"Loki begat the wolf
With Angur-boda."
Saemund's Edda (Thorpe's tr.).
Sigyn
Loki's third marriage was with Sigyn, who proved a most loving and
devoted wife, and bore him two sons, Narve and Vali, the latter a
namesake of the god who avenged Balder. Sigyn was always faithful
to her husband, and did not forsake him even after he had definitely
been cast out of Asgard and confined in the bowels of the earth.
As Loki was the embodiment of evil in the minds of the Northern races,
they entertained nothing but fear of him, built no temples to his
honour, offered no sacrifices to him, and designated the most noxious
weeds by his name. The quivering, overheated atmosphere of summer was
supposed to betoken his presence, for the people were then wont to
remark that Loki was sowing his wild oats, and when the sun appeared
to be drawing water they said Loki was drinking.
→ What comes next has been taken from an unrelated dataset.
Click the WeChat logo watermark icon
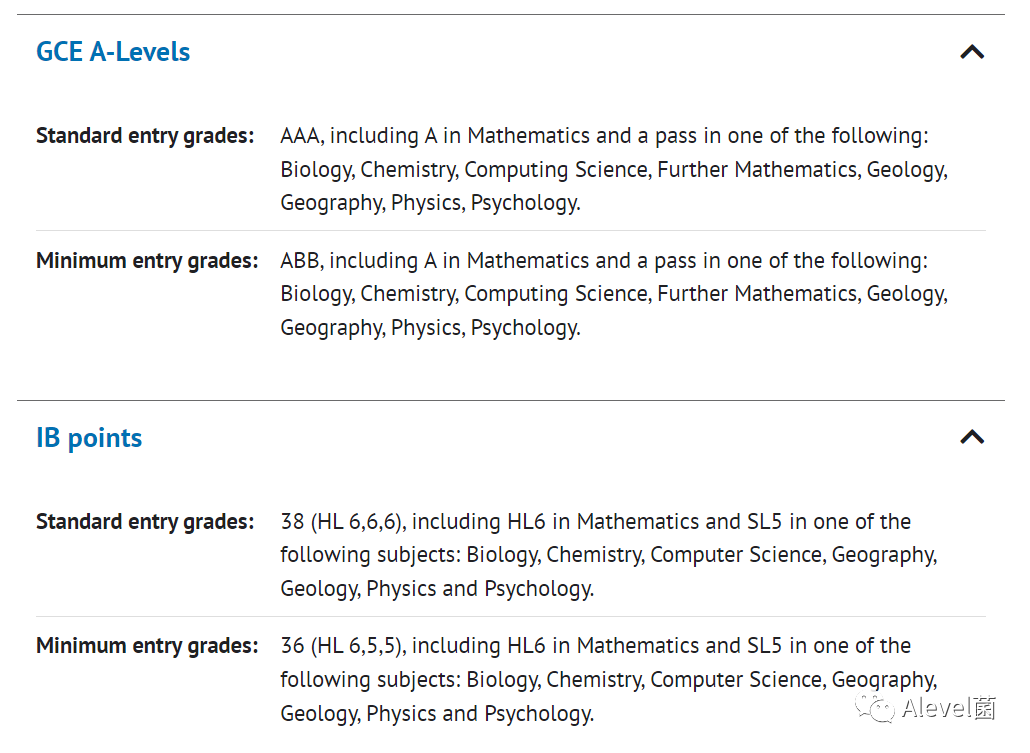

The story of Loki is so inextricably woven with that of the other
gods that most of the myths relating to him have already been told,
and there remain but two episodes of his life to relate, one showing
his better side before he had degenerated into the arch deceiver,
and the other illustrating how he finally induced the gods to defile
their peace-steads by wilful murder.
Skrymsli and the Peasant's Child
A giant and a peasant were playing a game together one day (probably a
game of chess, which was a favourite winter pastime with the Northern
vikings). They of course had determined to play for certain stakes,
and the giant, being victorious, won the peasant's only son, whom he
said he would come and claim on the morrow unless the parents could
hide him so cleverly that he could not be found.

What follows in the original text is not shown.